Era un día muy caluroso y la multitud enorme. Debimos caminar millas y millas (10 millas son 16 kms)  desde el estacionamiento de los buses hacia la cima del monte del Santuario.   El vehículo del Papa llego con más de una hora de demora pues su paso se veía impedido por las multitudes.   Y allí estaba, el anciano papa, saludándonos con el entusiasmo y la energía de un joven de veinte años.  Amor, afecto, esperanza y la calma del Espíritu Santo emanaban de su voz,  alentándonos a  ser portadores del mensaje de paz y reconciliación en el Líbano.  Con su habitual cortesía rehusó dejar solos a los miles que se habían reunido en el patio de la iglesia  donde daba su mensaje y firmaba los documentos del Sínodo.  Prefirió el balcón y desde allí nos transmitió un mensaje espontáneo que nos reveló a Juan Pablo II,  el hombre que abrió de par en par las puertas a Cristo, invitándonos a hacer lo mismo.

Al anochecer de aquel día, y antes que el vehículo del papa se aprestara a partir corrí lo más rápido que pude para echarle un último vistazo a su auto blanco. Lamentablemente, solo pude ver un destello  detrás de aquella ventana. Esa sería la imagen que perduraría de mi encuentro con él, una luz blanca brillante…….
Junto con mis amigos caminamos hasta el ómnibus.  Estaba exhausto,  pero no importaba. Me dormía,  pero mi mente desbordaba energía.    Esperanza y juventud latían aquella tarde y la esperanza y la juventud que hoy albergo en mi alma están enraizadas en la experiencia de aquel atardecer.

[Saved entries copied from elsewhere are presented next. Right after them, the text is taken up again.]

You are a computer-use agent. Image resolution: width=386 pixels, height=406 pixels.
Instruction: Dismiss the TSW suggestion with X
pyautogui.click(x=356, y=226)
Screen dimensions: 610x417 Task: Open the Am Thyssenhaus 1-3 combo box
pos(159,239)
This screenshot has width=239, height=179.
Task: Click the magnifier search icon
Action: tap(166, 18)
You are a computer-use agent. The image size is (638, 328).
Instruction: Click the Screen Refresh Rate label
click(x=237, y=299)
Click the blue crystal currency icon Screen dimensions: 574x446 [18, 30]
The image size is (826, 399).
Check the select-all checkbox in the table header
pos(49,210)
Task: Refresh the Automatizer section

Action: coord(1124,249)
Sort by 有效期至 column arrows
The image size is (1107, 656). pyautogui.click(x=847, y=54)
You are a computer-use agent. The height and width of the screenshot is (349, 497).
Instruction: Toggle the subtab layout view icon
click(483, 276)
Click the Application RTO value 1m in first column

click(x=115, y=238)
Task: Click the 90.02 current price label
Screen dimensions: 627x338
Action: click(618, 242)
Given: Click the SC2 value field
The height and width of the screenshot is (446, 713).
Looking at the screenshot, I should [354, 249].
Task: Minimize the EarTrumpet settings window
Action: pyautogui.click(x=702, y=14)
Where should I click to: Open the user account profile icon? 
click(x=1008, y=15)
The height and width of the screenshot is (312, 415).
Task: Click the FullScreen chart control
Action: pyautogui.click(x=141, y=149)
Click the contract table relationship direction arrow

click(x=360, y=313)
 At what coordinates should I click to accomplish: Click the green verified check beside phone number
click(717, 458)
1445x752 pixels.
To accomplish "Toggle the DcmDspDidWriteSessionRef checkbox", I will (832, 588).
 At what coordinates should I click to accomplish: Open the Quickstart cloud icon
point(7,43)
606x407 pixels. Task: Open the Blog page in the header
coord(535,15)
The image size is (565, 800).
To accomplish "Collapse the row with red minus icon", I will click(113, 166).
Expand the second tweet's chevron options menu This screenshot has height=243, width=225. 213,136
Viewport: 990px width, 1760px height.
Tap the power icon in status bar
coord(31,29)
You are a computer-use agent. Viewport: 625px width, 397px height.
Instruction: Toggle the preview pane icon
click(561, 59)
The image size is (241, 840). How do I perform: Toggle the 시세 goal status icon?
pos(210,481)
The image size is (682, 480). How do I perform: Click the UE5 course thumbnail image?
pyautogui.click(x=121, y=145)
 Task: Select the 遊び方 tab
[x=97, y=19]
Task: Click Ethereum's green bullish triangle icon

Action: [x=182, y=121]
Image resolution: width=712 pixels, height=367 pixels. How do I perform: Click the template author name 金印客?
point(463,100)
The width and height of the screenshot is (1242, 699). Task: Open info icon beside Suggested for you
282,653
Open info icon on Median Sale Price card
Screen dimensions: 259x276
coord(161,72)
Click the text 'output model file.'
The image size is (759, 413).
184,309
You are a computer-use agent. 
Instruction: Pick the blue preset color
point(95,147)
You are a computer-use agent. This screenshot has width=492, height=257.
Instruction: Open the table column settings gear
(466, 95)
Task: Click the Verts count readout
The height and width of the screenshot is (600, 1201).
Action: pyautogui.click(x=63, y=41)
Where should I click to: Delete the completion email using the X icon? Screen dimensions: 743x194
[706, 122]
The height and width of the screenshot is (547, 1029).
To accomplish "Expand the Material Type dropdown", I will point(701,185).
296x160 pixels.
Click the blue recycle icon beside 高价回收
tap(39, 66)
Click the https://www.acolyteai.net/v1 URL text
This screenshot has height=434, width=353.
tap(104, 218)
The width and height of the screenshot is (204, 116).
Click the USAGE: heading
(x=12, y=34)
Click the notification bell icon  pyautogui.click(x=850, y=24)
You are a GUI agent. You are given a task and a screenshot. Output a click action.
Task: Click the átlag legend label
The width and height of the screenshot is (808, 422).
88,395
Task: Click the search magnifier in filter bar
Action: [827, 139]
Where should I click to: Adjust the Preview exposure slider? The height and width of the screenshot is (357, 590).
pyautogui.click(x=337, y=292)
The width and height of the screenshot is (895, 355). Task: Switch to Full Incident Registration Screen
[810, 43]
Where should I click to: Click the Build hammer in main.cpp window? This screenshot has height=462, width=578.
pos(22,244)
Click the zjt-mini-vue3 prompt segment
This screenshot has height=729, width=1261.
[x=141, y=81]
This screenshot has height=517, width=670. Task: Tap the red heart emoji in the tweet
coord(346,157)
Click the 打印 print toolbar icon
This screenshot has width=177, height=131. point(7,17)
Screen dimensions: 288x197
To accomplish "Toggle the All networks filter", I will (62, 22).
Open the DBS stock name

Aquella primavera en la escuela cuando recibí la entrada para participar del evento con el Papa, mi regreso a casa no fue como siempre.    Regrese a casa pensando que no solamente había sido afortunado en recibir la invitación, sino que además también había recibido un llamado.  Había sido llamado a abrir las puertas y mi vida a Cristo con el perenne entusiasmo y la esperanza  de la juventud.
Gracias Juan Pablo II, ora por nosotros!